My wishes go out the the family,but sorry guys 
any body go out in conditions like that in a 16' boat has to be a couple of bricks short of a full load.


----------



## can't fish today (Oct 8, 2003)

I'm really sorry for the families. Our families count on us so this could be a good time to reflect on some of the dumb choices we've (I've) made in the past. 

CFT


----------



## jay (Feb 19, 2004)

*.... sad, just plain sad...*

I can relate, i fell of once I was 13 years old, when I was helping my dad on the boat crabbing, I swear, the only way I would of live was if i didn't swim to one of the crabpot boyes. It's one thing if you can swim, but swimming of the sea, or in any open water is 2 different things, including when it's that cold! My family has had it's close calls with the very long history of commercial fishin', ribs54 said it best, of were not out thier, then most people shouldn't! My dearest to the families...  . I think we should take this in and learn from it, don't go out thier when it's roughf, NO MATTER IF THIERS A HUGE BITE OR NOT, THE FISH BITE WILL ALLWAYS RETURN SOME OTHER TIME, BUT YOU MAY NOT!!!


----------



## bumsrim (Oct 30, 2003)

*good point*

Jay,

super right


----------



## GotchaMack (Jun 16, 2004)

I take some comfort in the knowledge that these gentlemen were obviously truly hard-charging fishermen and that if there is one way he would've like to leave this Earth it was probably in a similar situation, battling the mighty sea and in that final moment finding out what you have only said your entire life, the sea is truly unforgiving and mightier than any man. God rest his soul.


----------



## Fishman (Apr 23, 2000)

Heard about the misfortune this morning sorry to hear that there was loss of life. We shuold all feel for the family. God Bless his soul.


----------



## ribs54 (Mar 27, 2004)

i do commerical fishing and scalloping pt the ocean is no joke.. u can't fight mother nature and if u do u will never ever ever ever win. we run on a 45 ft boat and anything over 7 ft we call it off. we rater have out life than risk fighting mother nature. the fish will be there and if not than there is always next season. but risking your life in bad seas is a no no. i love being out on the ocean but u have to learn what mother nature can do. hopefull this will be a lesson to everyone. please be careful out on the ocean. check out the weather reports before giong out. weatherundrground.com is a great site give u great updates.


----------



## rockhead (Nov 6, 2002)

the worst part is the only bite was @ 25 miles south of rudee, I would guess they were wasting there time, if they would have made the run south, I would bet neither would have come back alive. its a shame, a bad decision on their part, but the condition of rudee inlet is to blame as well. if the inlet is so dangerous with shoals and sandbars why not close it down till its safer


----------



## ribs54 (Mar 27, 2004)

in a 18 ft boat i wouldn't go out in anyting over 2-3 ft


----------



## jay (Feb 19, 2004)

yeah, the only 18 ft. boat I would be in out thier is one of those red/orange boats that launch from the side of those carinval cruise ships, ya know the "un-sinkable" boat, allways plan head no matter if your in a boat, or surf fishin'....


----------



## shaggy (Jun 18, 2003)

Me, done some pretty dumb stuff, in a boat, behind a boat, in a car, behind a car, and fortunately (well think something else was there) survived. Me, I figure, when your number is up, and the "Big Guy" calls, well it's not something you can say much about.

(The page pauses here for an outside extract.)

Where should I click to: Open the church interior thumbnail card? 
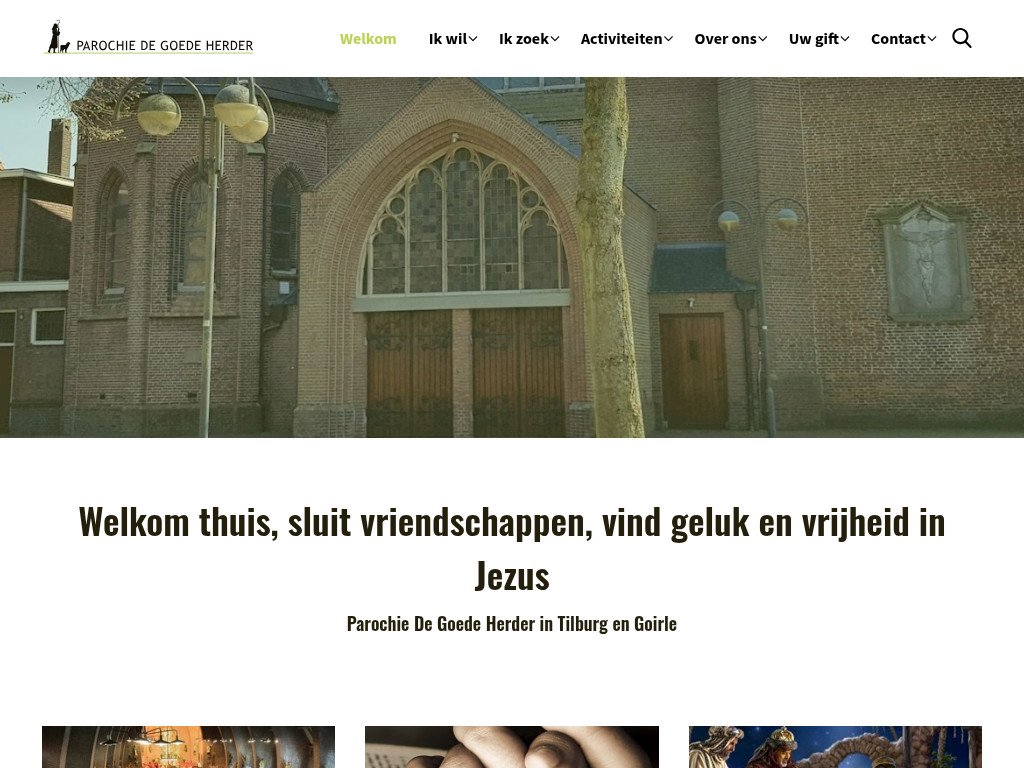coord(188,747)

Stupidity, lack of common sense, fate, who knows, but thoughts and prayers with the family is pretty much all I can say.

Might be a good time to watch the "Perfect Storm", when He picks your number, well at least hope He let's you go doing something you love.

Have Jeep will travel  

(Oh, and still AIn't figured out this spell check yet, so apologies in advance)


----------



## HighCap56 (Oct 21, 2003)

*Wonder if*

the man that died in that accident was the Technical Ed (Shop Teacher) at Great Neck Middle School...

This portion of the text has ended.